**Document excerpt**
·····

Some WAIS servers support stemming, which reduces every word in a query to its word stem. For example, stemming would treat computer, computing, and computers identically, with the stem comput.
It is important to understand that the rankings or scores that WAIS generates for documents are just approximations or guesses at what you really want. Technically, they may match on a certain number of words, but those words might be used in different contexts, so that the document with the highest score might not be useful at all. For example, searching on a question like Why is the sky blue? might bring poetry with those words in one stanza or information about the University of Michigan's Blue Skies Gopher project but nothing that answers the question. Basically, computers still can't think like a human being can. But using indexes is still better than going out and looking for each document. To use a sports analogy, think of computer searching as getting you into the ballpark but not playing the game for you.
The key to WAIS is that by using a powerful search algorithm, it locates and orders documents that match your query, but it doesn't guarantee their utility to your needs.
Fielded searching gives you the ability to search for certain information, such as author or publisher or company. So if you are looking for information about publishing on the Internet, you would prefer to find the words publishing on the Internet in the title of a document instead of scattered throughout the text. When you use fielded searching, a document does not receive a high ranking because it has each of those words individually in its text but because it has those words in its title. Obviously, a better choice.
The selection among WAIS servers is not nearly as ample as it is for Gopher and WWW.
Thinking Machines gave the original WAIS program to the public domain. It was supported for a while by the Clearinghouse for Networked Information Discovery and Retrieval (CNIDR) <http://cnidr.org/welcome.cnidr.html>. The CNIDR version (freeWAIS 0.3) has Boolean searching and stemming, and the source code is available for other programmers to modify, but it does not offer structured fields and has many bugs that haven't been fixed. CNIDR has switched its development efforts to ZDist, which is based directly on the newer Z39.50-1992 standard. FreeWAIS 0.3 is available at <ftp://ftp.cnidr.org/pub/NIDR.tools/freewais/>.

·····

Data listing
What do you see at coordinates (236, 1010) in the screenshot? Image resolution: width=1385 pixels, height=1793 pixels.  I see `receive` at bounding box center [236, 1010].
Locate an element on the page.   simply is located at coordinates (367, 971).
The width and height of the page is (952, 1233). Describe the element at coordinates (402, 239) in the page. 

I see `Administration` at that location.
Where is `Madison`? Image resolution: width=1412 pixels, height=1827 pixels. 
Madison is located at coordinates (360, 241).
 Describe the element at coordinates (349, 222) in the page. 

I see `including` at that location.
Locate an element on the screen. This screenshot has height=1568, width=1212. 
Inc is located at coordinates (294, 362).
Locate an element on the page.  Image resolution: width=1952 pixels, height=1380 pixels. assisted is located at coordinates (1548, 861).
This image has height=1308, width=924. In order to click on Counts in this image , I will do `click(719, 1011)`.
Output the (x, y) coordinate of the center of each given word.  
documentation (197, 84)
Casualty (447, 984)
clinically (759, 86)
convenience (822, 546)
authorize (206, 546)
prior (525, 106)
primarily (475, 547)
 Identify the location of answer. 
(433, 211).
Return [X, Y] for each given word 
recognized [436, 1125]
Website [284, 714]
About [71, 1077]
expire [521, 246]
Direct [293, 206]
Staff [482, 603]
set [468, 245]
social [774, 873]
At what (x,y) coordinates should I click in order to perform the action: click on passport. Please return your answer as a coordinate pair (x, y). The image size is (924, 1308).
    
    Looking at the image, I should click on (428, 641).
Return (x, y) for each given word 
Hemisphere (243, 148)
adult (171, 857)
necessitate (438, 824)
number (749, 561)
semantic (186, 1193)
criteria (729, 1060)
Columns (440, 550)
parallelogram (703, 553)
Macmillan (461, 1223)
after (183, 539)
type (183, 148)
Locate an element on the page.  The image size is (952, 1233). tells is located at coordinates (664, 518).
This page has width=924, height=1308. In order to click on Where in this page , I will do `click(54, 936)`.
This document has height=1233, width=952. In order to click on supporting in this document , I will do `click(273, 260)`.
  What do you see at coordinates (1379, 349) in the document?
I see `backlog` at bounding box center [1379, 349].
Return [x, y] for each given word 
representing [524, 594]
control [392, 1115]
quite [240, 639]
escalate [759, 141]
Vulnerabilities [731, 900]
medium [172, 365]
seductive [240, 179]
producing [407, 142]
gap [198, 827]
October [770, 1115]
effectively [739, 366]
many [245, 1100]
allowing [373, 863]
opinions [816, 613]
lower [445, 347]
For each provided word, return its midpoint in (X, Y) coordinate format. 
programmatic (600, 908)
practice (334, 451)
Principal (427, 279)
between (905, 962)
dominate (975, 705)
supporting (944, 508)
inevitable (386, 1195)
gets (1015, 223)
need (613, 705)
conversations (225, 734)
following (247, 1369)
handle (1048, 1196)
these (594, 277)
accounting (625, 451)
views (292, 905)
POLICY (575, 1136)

·····

**Work to do**
a) Do these statements agree with the WAIS excerpt? (i) Stemming would treat computer, computing, and computers identically. (ii) The CNIDR version offers structured fields. (iii) There are more WAIS servers to choose from than Gopher and WWW servers. Answer yes or no for each and quote the deciding words.
b) Copy the WAIS excerpt, beginning at the words "It is important" and stopping after "game for you.", and substitute "estimates" for "approximations".
c) Please state which standard ZDist is based on, according to the WAIS excerpt.

**The solutions**
a)
(i) Yes: "stemming would treat computer, computing, and computers identically, with the stem comput."
(ii) No: "but it does not offer structured fields"
(iii) No: "The selection among WAIS servers is not nearly as ample as it is for Gopher and WWW."

b)
It is important to understand that the rankings or scores that WAIS generates for documents are just estimates or guesses at what you really want. Technically, they may match on a certain number of words, but those words might be used in different contexts, so that the document with the highest score might not be useful at all. For example, searching on a question like Why is the sky blue? might bring poetry with those words in one stanza or information about the University of Michigan's Blue Skies Gopher project but nothing that answers the question. Basically, computers still can't think like a human being can. But using indexes is still better than going out and looking for each document. To use a sports analogy, think of computer searching as getting you into the ballpark but not playing the game for you.

c) ZDist is based directly on the newer Z39.50-1992 standard.